Now let me say this about that: I am wholeheartedly and unreservedly in favor of politicians taking vacations whenever and wherever they like, with their families, staffers, hangers-on, and pets in attendance. There is no place on the planet where they can spend, in a week, one-tenth of what they toss in the toilet with single votes or pen-strokes while “on duty” (so to speak). If we could keep the entire Congress in Pago-Pago on a first-class expense account, we could balance the budget in six months. The “optics” bother me not at all. Every minute spent on Martha’s Vineyard is a minute not spent in the Oval Office; stay longer, Barry.

But I remember —

Jimmy Carter didn’t take vacations, though he did go “on retreat” to Camp David on weekends, or take an occasional day to visit the folks in Plains.

By this time in Carter’s Presidency, the Press was full of horripilations about the stress of the office. The man was haggard. His hair was greying. He wasn’t making as many speeches, and his voice quavered occasionally; in candid shots, the trademark toothy grin was conspicuous by its absence. Clearly he was, in the then-new vernacular, stressed out. Semi-serious proposals were advanced to split the responsibilities, ranging from a Constitutional role for the Vice President — perhaps the VP should handle domestic affairs, while the President concentrated on International — to appointing a Premier in addition to the President to take over some of the duties. Much head-wagging and tsk-tsking was done over the toll it was all taking on poor Jimmy’s health. He was advised to get better staffers who could handle the load better (a fair cop, IMO).

You’d have to search the comment archives at Protein Wisdom to confirm it, but I predicted right after Barack Obama took office that such stories would pop up about him starting about two years in. Here they are, a little ahead of schedule. The punditocracy notes, with appropriate gravity, that the World Situation is stressful, that he’s not getting all he wants domestically despite excessive effort, and the outlook for the midterm elections is a bit grim. Staffers are falling like flies, complaining about the workload. The poor fellow needs some time to chill out, swim, maybe play a few holes or shoot some hoops — it’s all just too much for anyone to bear.
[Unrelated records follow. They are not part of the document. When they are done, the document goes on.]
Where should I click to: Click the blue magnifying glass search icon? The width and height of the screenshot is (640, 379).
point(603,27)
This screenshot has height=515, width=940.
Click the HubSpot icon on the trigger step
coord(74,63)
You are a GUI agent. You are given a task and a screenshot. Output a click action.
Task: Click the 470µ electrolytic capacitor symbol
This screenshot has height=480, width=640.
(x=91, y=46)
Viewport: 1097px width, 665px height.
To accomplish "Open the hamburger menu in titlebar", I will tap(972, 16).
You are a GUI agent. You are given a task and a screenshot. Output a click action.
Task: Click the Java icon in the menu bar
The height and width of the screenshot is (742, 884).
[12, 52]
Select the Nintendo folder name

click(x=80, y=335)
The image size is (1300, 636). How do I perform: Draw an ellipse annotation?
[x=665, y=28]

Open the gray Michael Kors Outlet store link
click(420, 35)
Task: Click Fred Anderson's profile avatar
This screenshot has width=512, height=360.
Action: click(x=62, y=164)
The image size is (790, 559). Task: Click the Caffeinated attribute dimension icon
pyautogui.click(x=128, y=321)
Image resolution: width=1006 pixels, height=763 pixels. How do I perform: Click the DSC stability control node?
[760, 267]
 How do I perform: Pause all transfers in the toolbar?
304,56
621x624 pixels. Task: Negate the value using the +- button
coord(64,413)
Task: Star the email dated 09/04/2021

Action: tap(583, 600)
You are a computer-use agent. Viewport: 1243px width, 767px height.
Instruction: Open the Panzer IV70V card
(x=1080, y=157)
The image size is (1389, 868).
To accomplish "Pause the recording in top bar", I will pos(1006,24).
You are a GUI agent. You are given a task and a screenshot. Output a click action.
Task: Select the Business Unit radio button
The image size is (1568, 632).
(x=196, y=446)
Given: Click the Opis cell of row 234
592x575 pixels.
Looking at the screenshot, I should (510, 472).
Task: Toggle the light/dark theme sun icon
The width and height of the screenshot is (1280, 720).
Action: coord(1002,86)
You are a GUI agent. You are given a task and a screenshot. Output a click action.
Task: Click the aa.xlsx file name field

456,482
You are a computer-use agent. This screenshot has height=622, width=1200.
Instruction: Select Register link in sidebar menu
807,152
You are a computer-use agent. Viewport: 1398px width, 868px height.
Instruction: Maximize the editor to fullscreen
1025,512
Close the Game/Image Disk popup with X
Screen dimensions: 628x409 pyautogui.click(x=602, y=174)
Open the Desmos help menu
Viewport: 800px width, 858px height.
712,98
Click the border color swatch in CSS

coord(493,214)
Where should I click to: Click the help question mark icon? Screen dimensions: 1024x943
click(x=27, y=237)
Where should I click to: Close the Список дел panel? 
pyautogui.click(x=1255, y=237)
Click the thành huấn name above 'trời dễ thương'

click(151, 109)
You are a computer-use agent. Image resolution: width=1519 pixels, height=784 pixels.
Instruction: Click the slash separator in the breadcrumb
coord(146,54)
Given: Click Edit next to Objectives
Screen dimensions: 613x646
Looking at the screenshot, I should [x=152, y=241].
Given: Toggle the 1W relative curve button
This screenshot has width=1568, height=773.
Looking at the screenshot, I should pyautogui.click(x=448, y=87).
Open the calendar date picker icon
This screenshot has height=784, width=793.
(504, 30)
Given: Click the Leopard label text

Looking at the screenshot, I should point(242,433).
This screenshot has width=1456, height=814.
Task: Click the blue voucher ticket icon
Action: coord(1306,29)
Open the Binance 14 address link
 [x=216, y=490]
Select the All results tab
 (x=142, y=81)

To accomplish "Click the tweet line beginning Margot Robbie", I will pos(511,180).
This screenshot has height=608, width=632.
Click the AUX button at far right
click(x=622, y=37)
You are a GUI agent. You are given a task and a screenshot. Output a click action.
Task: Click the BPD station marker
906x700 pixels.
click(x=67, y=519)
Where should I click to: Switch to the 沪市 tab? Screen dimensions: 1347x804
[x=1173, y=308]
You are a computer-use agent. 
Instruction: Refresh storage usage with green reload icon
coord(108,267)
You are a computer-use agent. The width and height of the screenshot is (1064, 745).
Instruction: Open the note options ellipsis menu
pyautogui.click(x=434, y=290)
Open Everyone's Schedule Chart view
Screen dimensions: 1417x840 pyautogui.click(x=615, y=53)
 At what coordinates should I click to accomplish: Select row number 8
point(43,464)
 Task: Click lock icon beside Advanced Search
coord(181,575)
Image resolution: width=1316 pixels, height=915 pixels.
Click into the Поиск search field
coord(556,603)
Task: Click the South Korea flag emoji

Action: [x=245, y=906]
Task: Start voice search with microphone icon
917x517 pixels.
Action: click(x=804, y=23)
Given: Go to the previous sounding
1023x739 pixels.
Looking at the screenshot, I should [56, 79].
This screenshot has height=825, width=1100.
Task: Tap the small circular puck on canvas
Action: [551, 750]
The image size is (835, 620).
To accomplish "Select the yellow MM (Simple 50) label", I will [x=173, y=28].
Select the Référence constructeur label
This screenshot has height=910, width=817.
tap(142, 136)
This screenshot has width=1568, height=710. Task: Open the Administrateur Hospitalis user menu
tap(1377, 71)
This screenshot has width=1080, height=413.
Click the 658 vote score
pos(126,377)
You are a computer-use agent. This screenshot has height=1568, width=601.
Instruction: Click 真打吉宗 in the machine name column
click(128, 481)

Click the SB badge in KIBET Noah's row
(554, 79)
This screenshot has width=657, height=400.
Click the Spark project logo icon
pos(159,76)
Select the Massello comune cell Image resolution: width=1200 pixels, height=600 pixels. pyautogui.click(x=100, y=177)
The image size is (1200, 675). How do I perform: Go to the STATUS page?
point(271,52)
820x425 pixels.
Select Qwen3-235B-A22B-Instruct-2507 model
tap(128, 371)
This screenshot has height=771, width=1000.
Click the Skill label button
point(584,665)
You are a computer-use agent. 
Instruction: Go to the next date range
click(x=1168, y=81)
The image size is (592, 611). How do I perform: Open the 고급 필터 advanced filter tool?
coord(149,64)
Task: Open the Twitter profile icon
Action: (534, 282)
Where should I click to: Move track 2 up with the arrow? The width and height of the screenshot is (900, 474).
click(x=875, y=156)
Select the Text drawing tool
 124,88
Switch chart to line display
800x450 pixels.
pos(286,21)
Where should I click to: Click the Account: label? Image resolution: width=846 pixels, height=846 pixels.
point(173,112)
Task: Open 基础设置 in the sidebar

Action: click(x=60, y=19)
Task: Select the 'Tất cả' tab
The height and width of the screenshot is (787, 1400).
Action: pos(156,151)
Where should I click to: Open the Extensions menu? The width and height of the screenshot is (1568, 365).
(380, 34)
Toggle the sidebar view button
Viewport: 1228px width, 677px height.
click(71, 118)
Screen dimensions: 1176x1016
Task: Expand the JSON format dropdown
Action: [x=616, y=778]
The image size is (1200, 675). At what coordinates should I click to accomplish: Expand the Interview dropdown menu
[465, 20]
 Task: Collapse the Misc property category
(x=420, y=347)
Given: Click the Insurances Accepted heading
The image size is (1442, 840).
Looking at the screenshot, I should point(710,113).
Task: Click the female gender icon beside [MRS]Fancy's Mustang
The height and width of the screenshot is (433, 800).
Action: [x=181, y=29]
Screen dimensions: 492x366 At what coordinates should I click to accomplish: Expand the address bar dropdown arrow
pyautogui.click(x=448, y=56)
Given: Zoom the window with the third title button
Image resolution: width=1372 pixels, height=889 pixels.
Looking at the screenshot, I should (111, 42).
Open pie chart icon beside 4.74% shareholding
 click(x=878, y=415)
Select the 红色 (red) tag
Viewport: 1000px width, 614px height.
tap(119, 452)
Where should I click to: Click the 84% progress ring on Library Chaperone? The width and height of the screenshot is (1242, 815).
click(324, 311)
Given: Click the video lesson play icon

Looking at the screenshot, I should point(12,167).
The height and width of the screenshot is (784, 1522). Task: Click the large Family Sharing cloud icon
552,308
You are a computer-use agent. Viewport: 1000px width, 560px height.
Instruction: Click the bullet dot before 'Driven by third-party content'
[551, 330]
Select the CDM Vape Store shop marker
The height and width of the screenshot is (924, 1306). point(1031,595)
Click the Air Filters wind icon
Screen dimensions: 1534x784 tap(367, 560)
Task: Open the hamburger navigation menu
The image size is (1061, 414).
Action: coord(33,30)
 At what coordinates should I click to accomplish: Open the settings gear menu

Between now and Christmas, start looking for the talking heads to begin noting, with solemn despair, how much the guy has aged and the toll it’s taking on his health. After that, especially if the November polls go the way they look like they will at the moment, you should expect a renewal of the argument that the Presidency is just too much for one man to do, the United States is too big and complicated for a single person to manage, we have to do something to ease the strain. Criticism of the staffers will run right along in parallel — those incompetents aren’t shouldering the load the way they should; he ought to replace them.

The Press could save themselves a good deal of effort by hunting through the morgues and kinescopes for what Walter and his fellows were saying in, say, 1978. Change a few nouns and proper names — “Iran” doesn’t need changing, of course — and they can achieve the Holy Grail of the Greens: Recycling!

The single biggest achievement of Ronald Reagan was simply his demonstration that the job could be done.